Regions with significant populations
- Louisiana

Languages
- Southern Muskogean language

Religion
- Indigenous religion

Related ethnic groups
- Acolapissa, Okelousa, Quinapissa, Tangipahoa

= Mougoulacha =

Historic Native American tribe from Louisiana, U.S.

The Mougoulacha were a Native American tribe that lived near Lake Pontchartrain in Louisiana.

Some sources indicate that the Mougoulacha may have been the same tribe as the Quinipissa, Acolapissa, and the Tangipahoa. John Reed Swanton suggests that the Quinipissa merged into the surviving Mougoulacha.
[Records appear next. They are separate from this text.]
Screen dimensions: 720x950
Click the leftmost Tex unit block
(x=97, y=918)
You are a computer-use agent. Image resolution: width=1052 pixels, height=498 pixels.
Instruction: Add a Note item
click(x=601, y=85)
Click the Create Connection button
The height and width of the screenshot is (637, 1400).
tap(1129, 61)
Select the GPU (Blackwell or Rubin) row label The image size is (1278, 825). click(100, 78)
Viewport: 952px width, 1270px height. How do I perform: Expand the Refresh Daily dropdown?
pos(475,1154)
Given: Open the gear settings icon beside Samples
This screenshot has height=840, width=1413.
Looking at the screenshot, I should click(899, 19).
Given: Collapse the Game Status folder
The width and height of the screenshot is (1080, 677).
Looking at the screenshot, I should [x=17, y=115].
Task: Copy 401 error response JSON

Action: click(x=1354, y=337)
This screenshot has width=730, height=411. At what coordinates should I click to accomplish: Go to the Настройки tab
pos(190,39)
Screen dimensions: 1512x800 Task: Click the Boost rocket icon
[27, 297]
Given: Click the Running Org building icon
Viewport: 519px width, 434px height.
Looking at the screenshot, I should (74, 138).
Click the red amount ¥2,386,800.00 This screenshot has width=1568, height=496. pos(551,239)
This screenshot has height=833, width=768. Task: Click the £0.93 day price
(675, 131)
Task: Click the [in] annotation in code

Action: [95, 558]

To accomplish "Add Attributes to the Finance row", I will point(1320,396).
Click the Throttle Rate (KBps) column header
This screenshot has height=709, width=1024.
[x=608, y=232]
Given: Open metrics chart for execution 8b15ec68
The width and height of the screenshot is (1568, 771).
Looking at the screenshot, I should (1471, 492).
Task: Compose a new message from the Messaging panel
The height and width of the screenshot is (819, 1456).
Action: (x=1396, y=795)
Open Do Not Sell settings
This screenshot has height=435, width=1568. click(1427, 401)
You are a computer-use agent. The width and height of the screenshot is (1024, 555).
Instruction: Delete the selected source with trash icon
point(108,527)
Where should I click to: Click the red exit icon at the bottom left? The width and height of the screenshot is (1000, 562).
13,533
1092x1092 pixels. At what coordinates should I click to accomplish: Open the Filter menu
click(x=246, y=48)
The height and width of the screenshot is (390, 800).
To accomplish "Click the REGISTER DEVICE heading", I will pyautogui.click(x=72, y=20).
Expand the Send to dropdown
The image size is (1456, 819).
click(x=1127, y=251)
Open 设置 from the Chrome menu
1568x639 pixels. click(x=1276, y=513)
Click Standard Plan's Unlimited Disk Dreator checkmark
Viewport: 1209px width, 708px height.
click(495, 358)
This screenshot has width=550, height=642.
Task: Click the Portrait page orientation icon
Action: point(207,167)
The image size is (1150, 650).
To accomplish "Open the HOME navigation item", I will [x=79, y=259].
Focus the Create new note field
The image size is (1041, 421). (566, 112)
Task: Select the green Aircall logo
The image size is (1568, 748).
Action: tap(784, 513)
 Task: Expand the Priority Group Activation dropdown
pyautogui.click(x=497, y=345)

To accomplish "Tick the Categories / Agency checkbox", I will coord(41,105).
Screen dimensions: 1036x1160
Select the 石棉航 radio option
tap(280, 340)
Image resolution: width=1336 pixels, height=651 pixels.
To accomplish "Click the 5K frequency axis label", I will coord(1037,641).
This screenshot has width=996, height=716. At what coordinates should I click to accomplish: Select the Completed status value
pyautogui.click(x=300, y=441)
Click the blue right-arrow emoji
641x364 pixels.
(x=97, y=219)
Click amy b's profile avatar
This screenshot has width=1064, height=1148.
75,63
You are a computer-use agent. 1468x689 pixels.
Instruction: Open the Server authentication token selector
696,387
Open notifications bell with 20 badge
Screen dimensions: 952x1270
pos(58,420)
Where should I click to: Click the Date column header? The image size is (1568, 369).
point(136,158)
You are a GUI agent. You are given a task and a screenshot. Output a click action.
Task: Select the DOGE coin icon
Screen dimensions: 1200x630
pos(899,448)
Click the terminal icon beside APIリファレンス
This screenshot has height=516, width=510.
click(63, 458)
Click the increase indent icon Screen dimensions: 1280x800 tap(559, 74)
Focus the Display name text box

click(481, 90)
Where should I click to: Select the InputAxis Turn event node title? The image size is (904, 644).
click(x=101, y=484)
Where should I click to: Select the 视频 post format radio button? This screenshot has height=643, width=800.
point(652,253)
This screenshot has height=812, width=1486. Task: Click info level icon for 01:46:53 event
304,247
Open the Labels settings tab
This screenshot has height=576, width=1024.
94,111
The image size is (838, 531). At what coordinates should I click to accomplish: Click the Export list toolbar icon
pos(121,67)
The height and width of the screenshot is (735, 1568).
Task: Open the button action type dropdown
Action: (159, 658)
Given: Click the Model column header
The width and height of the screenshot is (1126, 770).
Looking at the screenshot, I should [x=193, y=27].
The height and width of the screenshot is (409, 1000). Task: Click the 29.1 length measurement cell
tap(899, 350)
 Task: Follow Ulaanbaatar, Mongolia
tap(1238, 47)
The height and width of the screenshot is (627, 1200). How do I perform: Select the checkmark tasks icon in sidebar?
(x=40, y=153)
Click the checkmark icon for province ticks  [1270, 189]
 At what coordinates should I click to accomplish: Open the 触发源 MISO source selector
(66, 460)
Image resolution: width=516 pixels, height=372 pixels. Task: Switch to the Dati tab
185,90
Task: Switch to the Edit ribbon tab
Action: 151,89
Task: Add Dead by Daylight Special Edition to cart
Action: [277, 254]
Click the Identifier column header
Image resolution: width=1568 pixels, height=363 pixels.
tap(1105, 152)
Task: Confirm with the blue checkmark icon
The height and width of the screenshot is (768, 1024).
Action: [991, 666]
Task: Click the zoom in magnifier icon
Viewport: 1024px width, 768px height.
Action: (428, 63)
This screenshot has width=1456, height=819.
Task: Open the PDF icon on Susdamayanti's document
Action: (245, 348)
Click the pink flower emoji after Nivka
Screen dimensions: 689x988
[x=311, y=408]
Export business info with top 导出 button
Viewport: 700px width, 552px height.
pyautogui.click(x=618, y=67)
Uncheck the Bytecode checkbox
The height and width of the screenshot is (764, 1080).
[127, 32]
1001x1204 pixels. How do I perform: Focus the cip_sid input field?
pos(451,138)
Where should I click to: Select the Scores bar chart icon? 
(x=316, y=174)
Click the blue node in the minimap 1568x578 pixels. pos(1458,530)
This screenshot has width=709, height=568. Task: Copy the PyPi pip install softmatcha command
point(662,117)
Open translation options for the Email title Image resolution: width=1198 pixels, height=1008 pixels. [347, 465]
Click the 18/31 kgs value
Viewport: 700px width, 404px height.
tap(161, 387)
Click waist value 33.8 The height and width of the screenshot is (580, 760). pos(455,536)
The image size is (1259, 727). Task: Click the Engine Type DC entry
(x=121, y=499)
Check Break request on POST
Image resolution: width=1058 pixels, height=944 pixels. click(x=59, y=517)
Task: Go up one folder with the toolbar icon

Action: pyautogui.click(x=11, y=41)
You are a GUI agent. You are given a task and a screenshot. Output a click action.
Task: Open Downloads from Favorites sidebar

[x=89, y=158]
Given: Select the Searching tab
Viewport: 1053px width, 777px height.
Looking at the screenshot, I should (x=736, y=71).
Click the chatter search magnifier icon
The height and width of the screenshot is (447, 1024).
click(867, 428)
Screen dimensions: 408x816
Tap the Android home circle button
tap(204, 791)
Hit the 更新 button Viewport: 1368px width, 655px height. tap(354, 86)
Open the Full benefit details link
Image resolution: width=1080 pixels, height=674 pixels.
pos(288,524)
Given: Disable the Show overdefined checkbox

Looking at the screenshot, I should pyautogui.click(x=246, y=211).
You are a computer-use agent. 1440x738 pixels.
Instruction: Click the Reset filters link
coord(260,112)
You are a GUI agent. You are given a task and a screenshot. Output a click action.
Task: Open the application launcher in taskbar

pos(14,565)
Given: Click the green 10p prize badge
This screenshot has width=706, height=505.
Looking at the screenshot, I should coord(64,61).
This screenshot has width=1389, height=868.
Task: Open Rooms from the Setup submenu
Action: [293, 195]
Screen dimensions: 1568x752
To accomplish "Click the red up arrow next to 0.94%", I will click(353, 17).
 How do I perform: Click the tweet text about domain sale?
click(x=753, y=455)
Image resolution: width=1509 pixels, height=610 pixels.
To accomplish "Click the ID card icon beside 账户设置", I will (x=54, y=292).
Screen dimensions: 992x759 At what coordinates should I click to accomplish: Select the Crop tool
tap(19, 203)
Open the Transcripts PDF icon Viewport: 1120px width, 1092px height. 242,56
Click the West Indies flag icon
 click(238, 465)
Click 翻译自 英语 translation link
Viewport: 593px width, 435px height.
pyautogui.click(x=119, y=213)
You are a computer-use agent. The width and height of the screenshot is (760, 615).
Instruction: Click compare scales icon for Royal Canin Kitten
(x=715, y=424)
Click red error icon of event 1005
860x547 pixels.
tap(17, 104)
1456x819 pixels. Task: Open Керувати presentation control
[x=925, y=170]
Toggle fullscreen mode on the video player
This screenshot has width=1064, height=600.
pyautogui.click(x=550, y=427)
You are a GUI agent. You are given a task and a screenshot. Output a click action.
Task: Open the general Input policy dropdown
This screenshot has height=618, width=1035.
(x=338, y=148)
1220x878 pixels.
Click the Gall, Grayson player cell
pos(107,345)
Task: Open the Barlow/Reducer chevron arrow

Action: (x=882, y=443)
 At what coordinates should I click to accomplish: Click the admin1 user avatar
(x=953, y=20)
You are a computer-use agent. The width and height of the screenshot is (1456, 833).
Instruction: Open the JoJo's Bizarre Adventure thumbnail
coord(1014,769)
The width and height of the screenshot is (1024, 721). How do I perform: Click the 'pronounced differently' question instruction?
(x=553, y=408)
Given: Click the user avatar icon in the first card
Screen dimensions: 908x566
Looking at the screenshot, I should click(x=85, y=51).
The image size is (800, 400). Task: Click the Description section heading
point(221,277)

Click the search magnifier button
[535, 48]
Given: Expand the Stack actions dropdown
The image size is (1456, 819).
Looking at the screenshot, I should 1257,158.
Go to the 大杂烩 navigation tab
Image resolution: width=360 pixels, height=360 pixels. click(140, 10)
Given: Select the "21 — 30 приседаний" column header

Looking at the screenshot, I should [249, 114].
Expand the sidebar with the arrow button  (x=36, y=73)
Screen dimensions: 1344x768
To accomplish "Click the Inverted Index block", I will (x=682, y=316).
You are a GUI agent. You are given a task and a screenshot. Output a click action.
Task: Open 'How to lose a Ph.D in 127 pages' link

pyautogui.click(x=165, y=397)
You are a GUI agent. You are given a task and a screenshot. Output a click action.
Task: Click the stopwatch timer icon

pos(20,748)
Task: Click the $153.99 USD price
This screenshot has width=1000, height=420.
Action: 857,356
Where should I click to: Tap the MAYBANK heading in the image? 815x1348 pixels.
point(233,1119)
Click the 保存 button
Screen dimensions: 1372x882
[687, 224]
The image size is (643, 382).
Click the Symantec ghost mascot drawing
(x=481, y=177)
According to several sources related to the Houma, many tribes in the area of Lake Pontchartrain were called Mougoulacha.

== Name ==
The name Mougoulacha, also spelled Mugulasha is a simplified version of the name Imongolosha, which may translate as "People from the other side".

==Population==
Ethnologist James Mooney estimated that the Mougoulacha, Bayagoula, and Quinipissa had a combined population of 1,500 in 1650.
In 1699 Iberville said that the Bayagoula and Mougoulacha together had about 180 to 250 warriors and an estimated 1,250 people.

==Language==
The Mougoulacha language was a Southern Muskogean languages, closely related to Choctaw and Chickasaw.

== History==
In the year 1699 Pierre Le Moyne d'Iberville journeyed to the east of the Mississippi River Delta and encountered the Mougoulacha tribe. d'Iberville was amazed that the Mougoulacha chief was wearing a blue serge coat. The chief said that the coat was given to him many years ago when Henri de Tonti explored the area. The Mougoulacha chief then showed d'Iberville a letter that was written in French. d'Ibberville determined that the letter was left by Tonti with the Quinipissa tribe fourteen years earlier. This led d'Iberville to believe that the Mougoulacha were actually the remaining members of the Quinipissa tribe.

The Bayagoula and Mougoulacha settled together in one village by 1699, but in the spring of 1700, the Bayagoula attacked and almost completely destroyed the Mougoulacha. After that, the tribe is not described again by chroniclers of the time.

== Culture ==
The tribe maintained perpetual fires burning in two village temples. The temples were the same size as their homes but decorated with animal carvings. The explorer d'Iberville said that he saw many carvings of opossums which they called choucouacha in their Native language along with offerings of deer, bear, and bison skins inside the temple. A Jesuit priest named Paul du Ru said that the Mougoulacha had two temples in each village located on opposite sides of a large plaza.